Hong Kong consumers struggle with bills and loans despite rising incomes, TransUnion says
Rising incomes in Hong Kong are not easing financial stress, with 25 per cent of people unable to pay bills fully
An increasing number of consumers in Hong Kong are finding it difficult to cover their monthly obligations even as their incomes continue to rise, according to a study.
A quarter of Hongkongers said they are no longer able to pay at least one of their current bills and loans in full, compared with 17 per cent a year earlier, according to the report by credit reference agency TransUnion on Wednesday.
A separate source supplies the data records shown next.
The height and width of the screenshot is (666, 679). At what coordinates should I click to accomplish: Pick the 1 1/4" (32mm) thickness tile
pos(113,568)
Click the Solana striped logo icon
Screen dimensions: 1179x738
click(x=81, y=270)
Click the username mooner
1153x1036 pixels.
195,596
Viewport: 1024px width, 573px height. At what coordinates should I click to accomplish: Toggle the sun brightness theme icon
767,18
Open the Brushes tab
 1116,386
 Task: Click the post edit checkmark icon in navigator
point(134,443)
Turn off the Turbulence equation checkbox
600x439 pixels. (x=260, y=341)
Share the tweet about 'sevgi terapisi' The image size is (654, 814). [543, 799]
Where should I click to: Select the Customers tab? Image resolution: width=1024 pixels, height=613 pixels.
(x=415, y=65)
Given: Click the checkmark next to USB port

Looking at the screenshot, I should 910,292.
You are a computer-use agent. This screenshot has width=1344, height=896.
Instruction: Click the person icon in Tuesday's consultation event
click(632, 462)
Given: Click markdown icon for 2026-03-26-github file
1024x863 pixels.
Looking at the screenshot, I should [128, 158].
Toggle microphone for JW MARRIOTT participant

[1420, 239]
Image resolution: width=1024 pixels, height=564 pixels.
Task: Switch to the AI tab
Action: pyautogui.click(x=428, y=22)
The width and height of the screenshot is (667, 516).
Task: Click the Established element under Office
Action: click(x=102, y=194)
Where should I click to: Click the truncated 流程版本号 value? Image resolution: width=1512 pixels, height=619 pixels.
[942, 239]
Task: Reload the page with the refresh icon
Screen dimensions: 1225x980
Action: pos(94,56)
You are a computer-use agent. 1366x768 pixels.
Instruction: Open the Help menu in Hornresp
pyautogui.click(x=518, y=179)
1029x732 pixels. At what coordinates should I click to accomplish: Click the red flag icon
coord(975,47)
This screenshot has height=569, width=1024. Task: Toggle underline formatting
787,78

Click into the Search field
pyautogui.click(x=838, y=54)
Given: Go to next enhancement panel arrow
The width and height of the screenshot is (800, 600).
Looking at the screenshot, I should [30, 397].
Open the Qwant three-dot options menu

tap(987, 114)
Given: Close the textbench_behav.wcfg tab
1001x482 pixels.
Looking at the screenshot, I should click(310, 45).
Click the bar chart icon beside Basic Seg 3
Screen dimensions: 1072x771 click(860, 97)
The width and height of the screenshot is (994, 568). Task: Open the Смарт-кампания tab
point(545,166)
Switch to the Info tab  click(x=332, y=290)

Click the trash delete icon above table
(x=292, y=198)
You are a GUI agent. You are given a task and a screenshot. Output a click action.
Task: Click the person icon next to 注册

The report highlighted growing anxiety about financial stability among consumers, noting that this could be influenced by external economic factors such as inflation and market fluctuations.
TransUnion’s third-quarter consumer pulse report surveyed 860 adults aged 18 and above, between July 16 and 29.
“Although the Hong Kong Monetary Authority [HKMA] has recently reduced the city’s base rate following the decision of the US Federal Reserve, consumers will need to remain resilient and patient until potential further cuts to make the cost of credit more manageable, particularly for borrowers who are struggling,” the report said.
While the HKMA reduced rates by 50 basis points, top lenders including HSBC cut their prime lending rates by only 25 basis points. The cuts translate to savings for borrowers who tie their loans to prime rates. For a typical HK$5 million (US$640,000) loan of 30 years, a quarter-point cut in prime rates will save mortgage borrowers HK$720 per month.